Enzyme-Mediated Regioselective Acylations of Sophorolipids.

Abstract

Enzymatic synthesis of well-defined sophorolipid analogues for evaluation of their bioactivities and as new building blocks for the preparation of glycolipid-based amphiphilic polymers is described. Lipase Novozym 435 from Candida antarctica has been shown to be an efficient catalyst for acylation of sophorolipids esters. A mixture of sophorolipids produced by Torulopsis bombicola was esterified by reaction with sodium alcoxide. The alkyl esters of sophorose lipids were subjected to Novozym 435 catalyzed acylation in dry tetrahydrofuran (THF) with vinyl acrylate and vinyl acetate to diacyl derivatives. The reactions were highly regioselective, and exclusive acylation of the hydroxyl groups on C-6' and C-6' ' took place.

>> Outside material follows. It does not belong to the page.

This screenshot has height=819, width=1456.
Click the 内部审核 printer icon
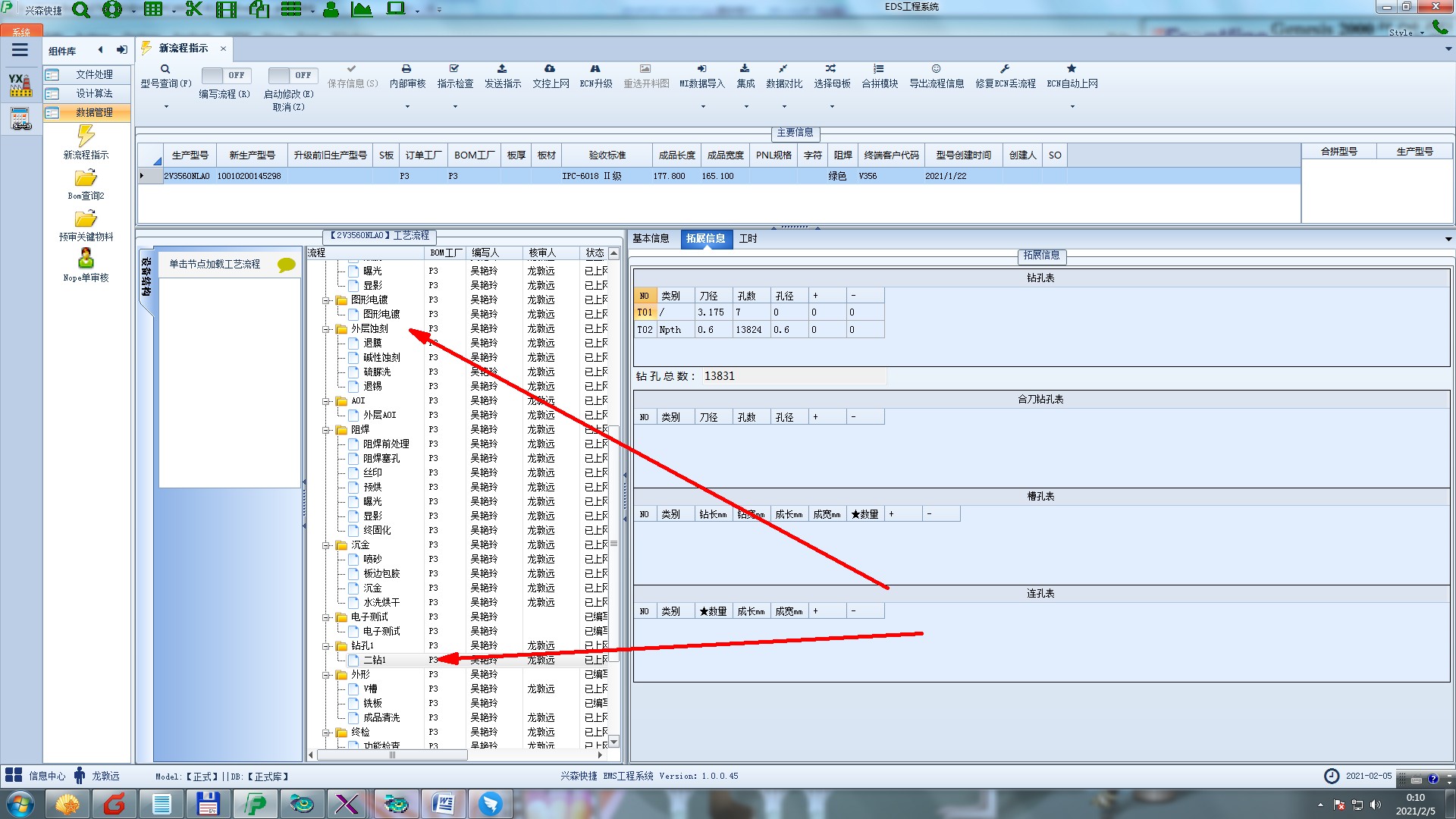(406, 69)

Methyl ester in the absence of the acylating agent, or with the agent at a concentration less than equimolar, gave sophorolactone (9). Careful analysis of the spectral data revealed it to be a synthetic analogue of microbially produced macrolactone. Sophorolactone (9) differs in the site at which the sophorose ring is attached to the fatty acid. Specifically, in 9, unlike the natural sophorolipids, the fatty acid carboxyl carbon is linked to the C-6' ' hydroxyl, not to the C-4' ' hydroxyl. Subsequent acrylation of 9 catalyzed by Novozym 435 led to the formation of the C-6' monoacryl derivative linked only to the primary site.